→ **Direction**:
Arrange the records from the line with "Describe the element at coordinates (1288, 674)" to the line with "second notification box" as a two-column CSV headed input_text and response_text, one row per record. Put each value in a single quoted field, with its line breaks replaced by spaces.

→ **Given records**:
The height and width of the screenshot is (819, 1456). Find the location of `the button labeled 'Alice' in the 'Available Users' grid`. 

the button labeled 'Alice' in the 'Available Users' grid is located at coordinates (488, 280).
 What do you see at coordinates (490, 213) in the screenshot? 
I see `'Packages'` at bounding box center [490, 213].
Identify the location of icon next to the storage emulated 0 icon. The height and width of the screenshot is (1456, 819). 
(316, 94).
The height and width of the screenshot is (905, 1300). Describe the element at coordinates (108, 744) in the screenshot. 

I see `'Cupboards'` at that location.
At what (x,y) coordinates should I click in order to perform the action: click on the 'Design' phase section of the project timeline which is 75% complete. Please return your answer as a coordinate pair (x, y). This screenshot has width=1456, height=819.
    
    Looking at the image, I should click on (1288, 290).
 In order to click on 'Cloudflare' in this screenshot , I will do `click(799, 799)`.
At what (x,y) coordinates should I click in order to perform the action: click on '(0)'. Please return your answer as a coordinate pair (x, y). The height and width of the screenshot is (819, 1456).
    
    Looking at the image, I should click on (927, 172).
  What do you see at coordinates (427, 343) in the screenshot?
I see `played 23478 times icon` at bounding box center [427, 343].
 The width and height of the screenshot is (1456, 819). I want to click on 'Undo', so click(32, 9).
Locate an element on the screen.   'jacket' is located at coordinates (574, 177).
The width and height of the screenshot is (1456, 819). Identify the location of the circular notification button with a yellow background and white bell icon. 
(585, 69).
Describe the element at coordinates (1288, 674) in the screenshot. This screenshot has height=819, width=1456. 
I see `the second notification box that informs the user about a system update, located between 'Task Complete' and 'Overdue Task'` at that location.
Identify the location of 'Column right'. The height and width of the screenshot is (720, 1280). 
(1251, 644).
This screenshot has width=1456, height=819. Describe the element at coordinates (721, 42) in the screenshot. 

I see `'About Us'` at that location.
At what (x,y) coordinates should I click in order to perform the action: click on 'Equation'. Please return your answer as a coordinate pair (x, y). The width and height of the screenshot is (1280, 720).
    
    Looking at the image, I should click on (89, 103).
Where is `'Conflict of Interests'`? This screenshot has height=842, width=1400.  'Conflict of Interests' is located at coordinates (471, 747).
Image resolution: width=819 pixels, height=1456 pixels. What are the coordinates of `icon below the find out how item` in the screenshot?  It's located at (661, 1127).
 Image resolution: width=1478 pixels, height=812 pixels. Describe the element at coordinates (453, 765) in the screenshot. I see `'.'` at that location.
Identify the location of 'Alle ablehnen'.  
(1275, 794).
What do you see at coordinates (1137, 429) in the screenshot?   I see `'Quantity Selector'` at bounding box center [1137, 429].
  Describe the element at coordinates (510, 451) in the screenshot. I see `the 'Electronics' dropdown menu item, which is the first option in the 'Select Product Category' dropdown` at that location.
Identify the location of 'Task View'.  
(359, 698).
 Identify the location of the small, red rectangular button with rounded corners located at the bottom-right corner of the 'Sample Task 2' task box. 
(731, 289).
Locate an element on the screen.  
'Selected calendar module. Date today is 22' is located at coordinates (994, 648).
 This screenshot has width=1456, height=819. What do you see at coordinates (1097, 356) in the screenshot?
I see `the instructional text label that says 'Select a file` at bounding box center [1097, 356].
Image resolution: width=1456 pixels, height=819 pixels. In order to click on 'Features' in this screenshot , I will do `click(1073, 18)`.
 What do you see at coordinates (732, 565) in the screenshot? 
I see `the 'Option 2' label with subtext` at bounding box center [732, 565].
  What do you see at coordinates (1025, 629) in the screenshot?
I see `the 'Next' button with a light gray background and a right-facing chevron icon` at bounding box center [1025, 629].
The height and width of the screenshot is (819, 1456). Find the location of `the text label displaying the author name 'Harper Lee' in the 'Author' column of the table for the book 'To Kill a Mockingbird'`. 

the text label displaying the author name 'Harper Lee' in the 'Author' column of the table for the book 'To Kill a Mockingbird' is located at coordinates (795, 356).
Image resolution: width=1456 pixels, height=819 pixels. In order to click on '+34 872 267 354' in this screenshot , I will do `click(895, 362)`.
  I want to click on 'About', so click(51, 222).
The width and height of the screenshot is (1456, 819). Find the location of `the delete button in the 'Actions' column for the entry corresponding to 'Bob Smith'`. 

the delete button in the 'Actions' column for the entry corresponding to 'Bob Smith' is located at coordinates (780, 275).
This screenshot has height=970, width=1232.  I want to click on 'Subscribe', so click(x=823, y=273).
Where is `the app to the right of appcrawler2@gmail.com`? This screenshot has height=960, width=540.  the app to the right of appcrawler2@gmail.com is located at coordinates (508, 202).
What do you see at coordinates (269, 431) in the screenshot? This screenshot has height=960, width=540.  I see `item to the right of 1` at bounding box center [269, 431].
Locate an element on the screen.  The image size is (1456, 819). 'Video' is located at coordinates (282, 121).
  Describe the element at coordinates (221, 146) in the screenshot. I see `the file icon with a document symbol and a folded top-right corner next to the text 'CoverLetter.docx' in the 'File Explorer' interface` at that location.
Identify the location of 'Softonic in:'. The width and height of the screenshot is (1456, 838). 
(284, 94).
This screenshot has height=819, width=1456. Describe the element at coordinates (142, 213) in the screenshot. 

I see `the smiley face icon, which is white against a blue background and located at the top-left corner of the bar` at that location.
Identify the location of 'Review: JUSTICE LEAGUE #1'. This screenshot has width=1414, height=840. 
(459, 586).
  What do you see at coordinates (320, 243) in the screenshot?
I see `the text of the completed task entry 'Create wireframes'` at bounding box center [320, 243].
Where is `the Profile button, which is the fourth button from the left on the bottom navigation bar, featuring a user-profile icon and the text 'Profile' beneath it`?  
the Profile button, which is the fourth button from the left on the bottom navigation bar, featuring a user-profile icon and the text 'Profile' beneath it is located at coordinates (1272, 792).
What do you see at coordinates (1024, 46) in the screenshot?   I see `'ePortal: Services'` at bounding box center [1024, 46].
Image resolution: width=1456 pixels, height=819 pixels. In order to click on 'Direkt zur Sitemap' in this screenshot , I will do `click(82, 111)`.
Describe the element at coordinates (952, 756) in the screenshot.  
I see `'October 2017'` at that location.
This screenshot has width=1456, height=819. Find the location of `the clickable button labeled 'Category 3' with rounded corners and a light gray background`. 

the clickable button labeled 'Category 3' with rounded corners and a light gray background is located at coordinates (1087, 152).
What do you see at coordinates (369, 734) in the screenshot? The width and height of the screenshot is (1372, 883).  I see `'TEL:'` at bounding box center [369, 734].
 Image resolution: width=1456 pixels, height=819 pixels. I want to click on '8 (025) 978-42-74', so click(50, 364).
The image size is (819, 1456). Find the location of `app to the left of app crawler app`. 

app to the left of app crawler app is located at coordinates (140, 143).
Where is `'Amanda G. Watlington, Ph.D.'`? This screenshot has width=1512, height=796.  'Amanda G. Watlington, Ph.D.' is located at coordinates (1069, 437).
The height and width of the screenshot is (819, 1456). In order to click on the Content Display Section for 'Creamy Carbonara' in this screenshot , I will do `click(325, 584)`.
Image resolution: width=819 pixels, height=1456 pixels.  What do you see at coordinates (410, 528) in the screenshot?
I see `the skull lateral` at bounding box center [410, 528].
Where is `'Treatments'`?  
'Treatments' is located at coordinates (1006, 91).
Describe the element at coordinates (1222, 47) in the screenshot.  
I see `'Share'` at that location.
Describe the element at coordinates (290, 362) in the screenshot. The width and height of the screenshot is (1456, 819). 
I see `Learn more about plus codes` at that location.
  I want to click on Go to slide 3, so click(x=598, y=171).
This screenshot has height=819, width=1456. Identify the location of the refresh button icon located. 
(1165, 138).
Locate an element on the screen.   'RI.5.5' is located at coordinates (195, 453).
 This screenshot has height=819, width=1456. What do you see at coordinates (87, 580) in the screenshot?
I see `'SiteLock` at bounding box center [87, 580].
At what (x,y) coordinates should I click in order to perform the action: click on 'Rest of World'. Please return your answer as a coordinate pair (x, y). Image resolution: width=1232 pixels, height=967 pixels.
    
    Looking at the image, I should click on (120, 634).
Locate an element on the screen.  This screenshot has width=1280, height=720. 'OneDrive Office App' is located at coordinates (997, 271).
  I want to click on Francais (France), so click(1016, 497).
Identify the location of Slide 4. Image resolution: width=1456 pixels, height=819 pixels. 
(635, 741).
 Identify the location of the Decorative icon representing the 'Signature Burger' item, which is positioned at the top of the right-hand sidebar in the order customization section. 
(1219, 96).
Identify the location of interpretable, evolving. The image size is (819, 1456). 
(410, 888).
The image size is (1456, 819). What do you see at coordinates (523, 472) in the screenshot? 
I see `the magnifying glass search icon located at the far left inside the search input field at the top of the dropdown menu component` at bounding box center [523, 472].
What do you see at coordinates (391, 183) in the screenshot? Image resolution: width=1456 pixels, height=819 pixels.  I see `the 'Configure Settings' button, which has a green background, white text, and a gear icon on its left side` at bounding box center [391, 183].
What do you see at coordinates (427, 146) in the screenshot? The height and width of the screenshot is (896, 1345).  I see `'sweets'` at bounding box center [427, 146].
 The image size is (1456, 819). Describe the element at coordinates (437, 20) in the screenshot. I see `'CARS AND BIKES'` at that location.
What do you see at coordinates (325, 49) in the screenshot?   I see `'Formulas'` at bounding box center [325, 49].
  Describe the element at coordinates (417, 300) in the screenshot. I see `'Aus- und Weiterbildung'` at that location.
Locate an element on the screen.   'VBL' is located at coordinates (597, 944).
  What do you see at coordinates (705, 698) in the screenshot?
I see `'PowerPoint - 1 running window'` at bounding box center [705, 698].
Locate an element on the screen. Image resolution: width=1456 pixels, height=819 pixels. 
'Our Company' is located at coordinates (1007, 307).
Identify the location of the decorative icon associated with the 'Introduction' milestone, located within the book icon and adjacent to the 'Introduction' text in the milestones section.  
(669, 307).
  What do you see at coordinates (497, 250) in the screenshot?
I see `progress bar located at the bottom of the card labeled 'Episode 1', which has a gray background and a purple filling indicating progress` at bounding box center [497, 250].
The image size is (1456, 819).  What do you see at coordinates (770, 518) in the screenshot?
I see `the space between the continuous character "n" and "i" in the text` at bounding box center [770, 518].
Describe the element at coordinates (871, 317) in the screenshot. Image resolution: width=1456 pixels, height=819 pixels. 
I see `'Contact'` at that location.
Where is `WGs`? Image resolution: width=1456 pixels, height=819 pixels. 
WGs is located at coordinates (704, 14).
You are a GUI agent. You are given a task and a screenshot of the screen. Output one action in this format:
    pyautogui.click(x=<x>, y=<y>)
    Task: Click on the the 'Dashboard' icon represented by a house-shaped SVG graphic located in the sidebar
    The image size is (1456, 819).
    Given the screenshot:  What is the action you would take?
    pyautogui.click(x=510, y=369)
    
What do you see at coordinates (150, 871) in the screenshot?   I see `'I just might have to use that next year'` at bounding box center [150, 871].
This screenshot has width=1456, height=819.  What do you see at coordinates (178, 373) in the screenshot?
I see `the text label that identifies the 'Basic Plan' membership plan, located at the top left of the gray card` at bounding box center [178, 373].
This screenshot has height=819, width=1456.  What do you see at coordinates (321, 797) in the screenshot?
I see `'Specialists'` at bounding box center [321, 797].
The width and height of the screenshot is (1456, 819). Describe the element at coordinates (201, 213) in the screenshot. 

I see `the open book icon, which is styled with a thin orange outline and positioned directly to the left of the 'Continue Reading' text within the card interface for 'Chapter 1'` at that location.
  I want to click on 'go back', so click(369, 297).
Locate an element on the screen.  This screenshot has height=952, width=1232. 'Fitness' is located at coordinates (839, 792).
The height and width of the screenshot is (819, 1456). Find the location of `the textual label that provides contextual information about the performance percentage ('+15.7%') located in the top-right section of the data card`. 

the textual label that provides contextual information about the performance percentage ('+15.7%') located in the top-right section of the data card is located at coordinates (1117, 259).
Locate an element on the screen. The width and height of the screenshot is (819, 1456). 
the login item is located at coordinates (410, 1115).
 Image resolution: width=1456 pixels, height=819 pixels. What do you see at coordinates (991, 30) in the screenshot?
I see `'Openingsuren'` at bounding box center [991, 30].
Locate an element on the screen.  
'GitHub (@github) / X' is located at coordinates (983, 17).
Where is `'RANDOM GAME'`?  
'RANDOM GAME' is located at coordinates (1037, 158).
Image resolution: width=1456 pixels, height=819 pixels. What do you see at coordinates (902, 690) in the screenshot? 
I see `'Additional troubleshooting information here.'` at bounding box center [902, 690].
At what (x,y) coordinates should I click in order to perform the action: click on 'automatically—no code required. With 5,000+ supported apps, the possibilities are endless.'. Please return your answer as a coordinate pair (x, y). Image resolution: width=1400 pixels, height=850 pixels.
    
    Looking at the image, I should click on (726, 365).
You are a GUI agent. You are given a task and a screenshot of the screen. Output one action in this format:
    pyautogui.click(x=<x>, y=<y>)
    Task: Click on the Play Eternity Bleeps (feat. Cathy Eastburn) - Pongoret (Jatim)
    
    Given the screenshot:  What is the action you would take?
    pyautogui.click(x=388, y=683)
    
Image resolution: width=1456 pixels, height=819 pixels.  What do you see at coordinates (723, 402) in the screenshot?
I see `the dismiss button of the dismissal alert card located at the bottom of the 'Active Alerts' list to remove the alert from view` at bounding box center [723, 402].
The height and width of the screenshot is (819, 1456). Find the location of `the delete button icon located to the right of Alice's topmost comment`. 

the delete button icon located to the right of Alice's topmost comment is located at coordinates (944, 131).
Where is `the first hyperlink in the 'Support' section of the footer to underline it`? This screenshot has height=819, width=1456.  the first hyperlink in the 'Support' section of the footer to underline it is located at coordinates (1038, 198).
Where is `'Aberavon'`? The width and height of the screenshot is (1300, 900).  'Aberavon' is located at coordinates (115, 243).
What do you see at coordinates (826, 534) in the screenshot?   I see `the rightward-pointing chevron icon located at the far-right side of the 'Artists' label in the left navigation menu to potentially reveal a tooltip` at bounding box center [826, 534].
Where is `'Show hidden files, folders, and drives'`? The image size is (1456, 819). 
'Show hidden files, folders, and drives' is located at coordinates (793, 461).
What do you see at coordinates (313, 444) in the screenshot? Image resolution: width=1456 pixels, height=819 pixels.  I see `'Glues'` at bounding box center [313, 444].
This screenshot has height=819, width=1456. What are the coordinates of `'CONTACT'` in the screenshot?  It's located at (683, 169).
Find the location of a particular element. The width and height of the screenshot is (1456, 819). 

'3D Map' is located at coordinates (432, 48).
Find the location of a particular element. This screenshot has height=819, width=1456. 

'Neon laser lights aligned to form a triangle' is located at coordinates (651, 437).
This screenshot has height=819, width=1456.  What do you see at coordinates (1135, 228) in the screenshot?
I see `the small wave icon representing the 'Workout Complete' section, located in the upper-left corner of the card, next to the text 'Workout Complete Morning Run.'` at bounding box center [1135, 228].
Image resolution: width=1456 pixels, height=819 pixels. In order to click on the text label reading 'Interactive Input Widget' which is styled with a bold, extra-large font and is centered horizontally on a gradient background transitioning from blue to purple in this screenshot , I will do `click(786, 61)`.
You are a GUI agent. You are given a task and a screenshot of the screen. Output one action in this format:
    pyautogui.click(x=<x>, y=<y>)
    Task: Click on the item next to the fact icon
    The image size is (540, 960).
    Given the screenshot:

→ **Answer to the task**:
input_text,response_text
"Describe the element at coordinates (1288, 674) in the screenshot. This screenshot has height=819, width=1456.","I see `the second notification box that informs the user about a system update, located between 'Task Complete' and 'Overdue Task'` at that location."